### [Work item]
Only an exact repetition of the lines from the one holding "Expand the heightfield_erode::2.0" to the end of the data is wanted, with pictures left out.

### [Entries provided]
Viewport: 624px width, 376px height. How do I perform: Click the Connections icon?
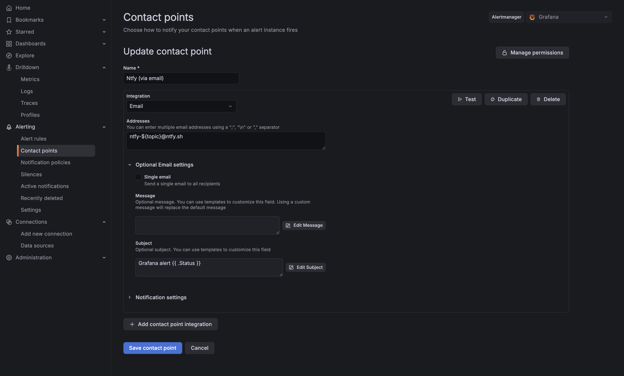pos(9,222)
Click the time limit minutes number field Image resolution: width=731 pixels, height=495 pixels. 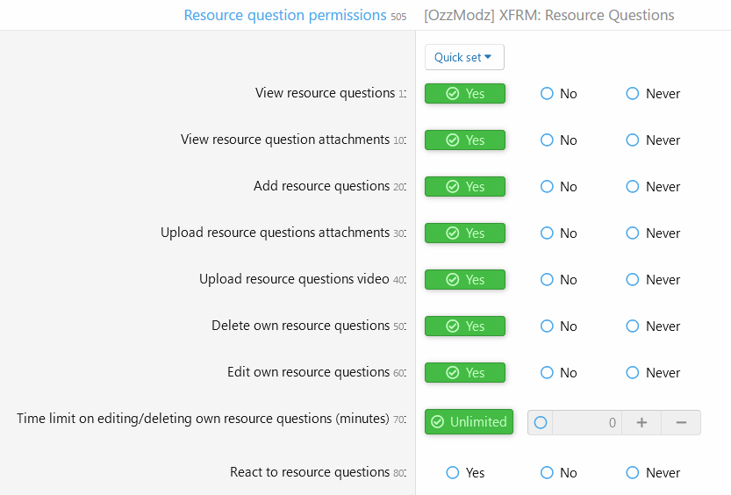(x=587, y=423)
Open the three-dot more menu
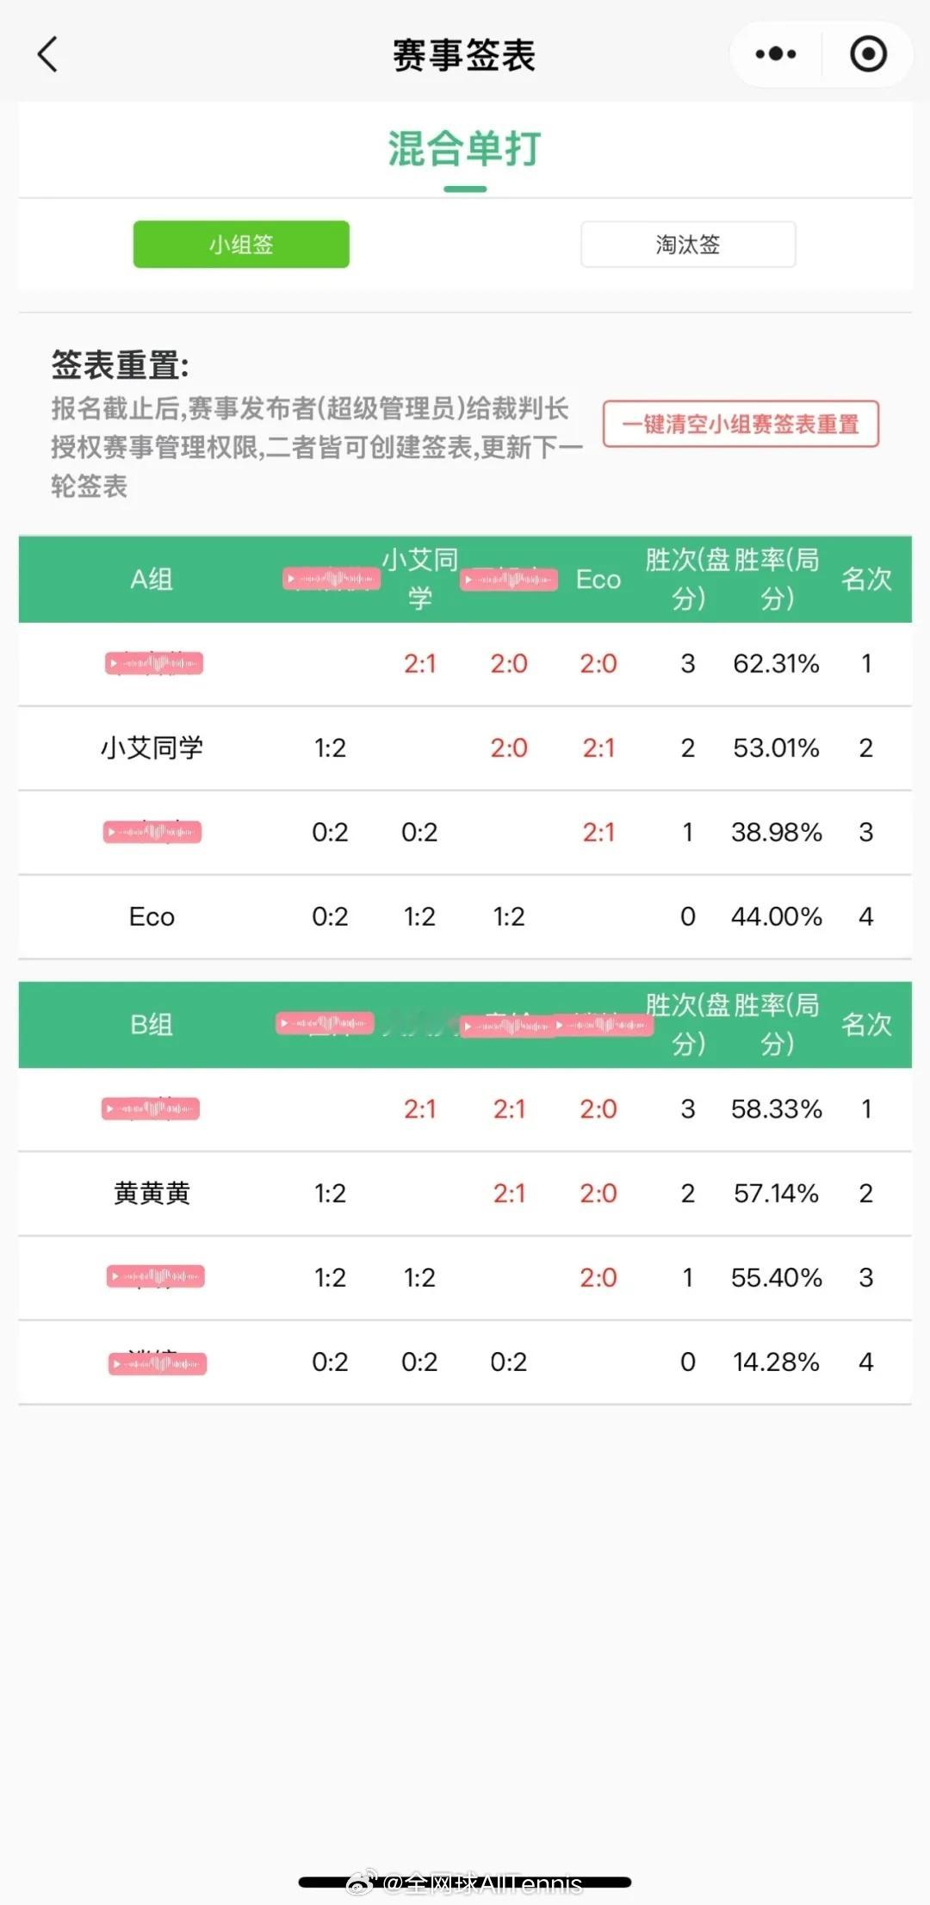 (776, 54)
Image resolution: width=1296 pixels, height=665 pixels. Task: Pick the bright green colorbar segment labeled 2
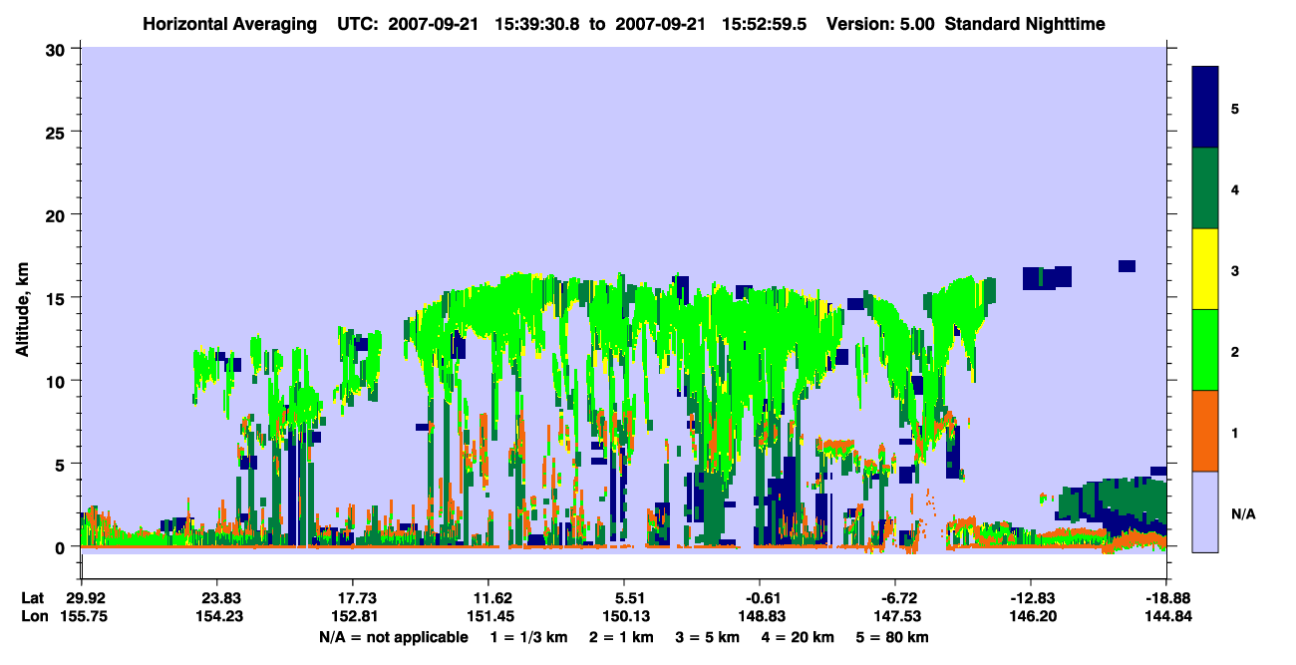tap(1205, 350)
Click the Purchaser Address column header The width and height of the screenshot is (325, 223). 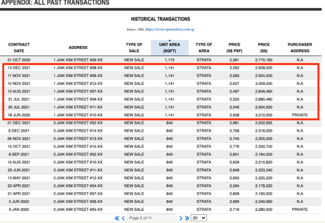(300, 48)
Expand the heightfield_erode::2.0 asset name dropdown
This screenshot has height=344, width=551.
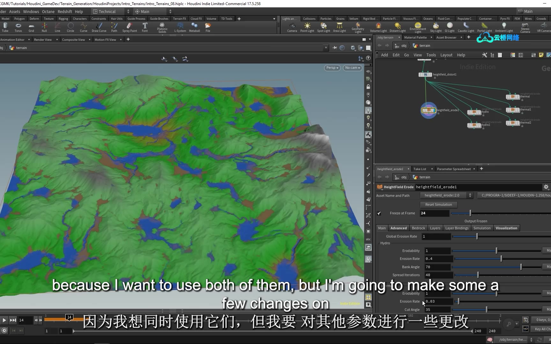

### [Solution to the problem]
Expand the heightfield_erode::2.0 asset name dropdown
This screenshot has height=344, width=551.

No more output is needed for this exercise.